* WHAT YOU SHOULD DO *
The answer is to be an exact copy of the lines below running from the line with "[Instagram] (1528, 51)" down to the line with "বিনোদন (1091, 1475)", both ends included, and nothing more.

* EXERCISE MATERIAL *
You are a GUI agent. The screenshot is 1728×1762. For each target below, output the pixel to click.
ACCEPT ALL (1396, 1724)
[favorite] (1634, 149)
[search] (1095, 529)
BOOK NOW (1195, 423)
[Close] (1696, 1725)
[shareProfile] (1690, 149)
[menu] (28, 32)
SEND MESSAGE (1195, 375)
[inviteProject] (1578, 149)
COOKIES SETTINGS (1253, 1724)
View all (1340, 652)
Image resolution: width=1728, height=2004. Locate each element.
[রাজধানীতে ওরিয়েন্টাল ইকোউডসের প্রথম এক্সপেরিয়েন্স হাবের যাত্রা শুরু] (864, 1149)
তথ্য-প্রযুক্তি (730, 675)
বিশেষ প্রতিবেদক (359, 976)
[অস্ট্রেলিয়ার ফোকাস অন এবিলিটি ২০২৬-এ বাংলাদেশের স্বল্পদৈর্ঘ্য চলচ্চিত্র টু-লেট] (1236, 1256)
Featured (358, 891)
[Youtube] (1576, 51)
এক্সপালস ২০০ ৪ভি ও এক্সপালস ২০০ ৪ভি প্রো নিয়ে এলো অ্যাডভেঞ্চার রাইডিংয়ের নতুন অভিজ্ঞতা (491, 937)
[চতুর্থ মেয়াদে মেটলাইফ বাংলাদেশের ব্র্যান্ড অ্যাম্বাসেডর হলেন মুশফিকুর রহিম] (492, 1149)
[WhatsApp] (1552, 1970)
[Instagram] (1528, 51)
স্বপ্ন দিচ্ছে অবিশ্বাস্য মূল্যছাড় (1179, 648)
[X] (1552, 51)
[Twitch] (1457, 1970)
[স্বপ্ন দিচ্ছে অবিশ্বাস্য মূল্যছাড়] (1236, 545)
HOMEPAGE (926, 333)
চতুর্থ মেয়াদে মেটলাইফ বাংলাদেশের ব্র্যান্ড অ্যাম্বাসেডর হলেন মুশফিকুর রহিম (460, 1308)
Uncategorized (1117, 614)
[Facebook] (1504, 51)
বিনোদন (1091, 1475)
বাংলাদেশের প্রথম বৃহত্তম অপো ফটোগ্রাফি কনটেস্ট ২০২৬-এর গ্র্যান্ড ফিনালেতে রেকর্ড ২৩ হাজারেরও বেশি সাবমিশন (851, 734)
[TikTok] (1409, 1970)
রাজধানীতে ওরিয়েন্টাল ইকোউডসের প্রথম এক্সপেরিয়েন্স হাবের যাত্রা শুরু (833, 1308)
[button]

* TASK ANSWER *
[Instagram] (1528, 51)
স্বপ্ন দিচ্ছে অবিশ্বাস্য মূল্যছাড় (1179, 648)
[X] (1552, 51)
[Twitch] (1457, 1970)
[স্বপ্ন দিচ্ছে অবিশ্বাস্য মূল্যছাড়] (1236, 545)
HOMEPAGE (926, 333)
চতুর্থ মেয়াদে মেটলাইফ বাংলাদেশের ব্র্যান্ড অ্যাম্বাসেডর হলেন মুশফিকুর রহিম (460, 1308)
Uncategorized (1117, 614)
[Facebook] (1504, 51)
বিনোদন (1091, 1475)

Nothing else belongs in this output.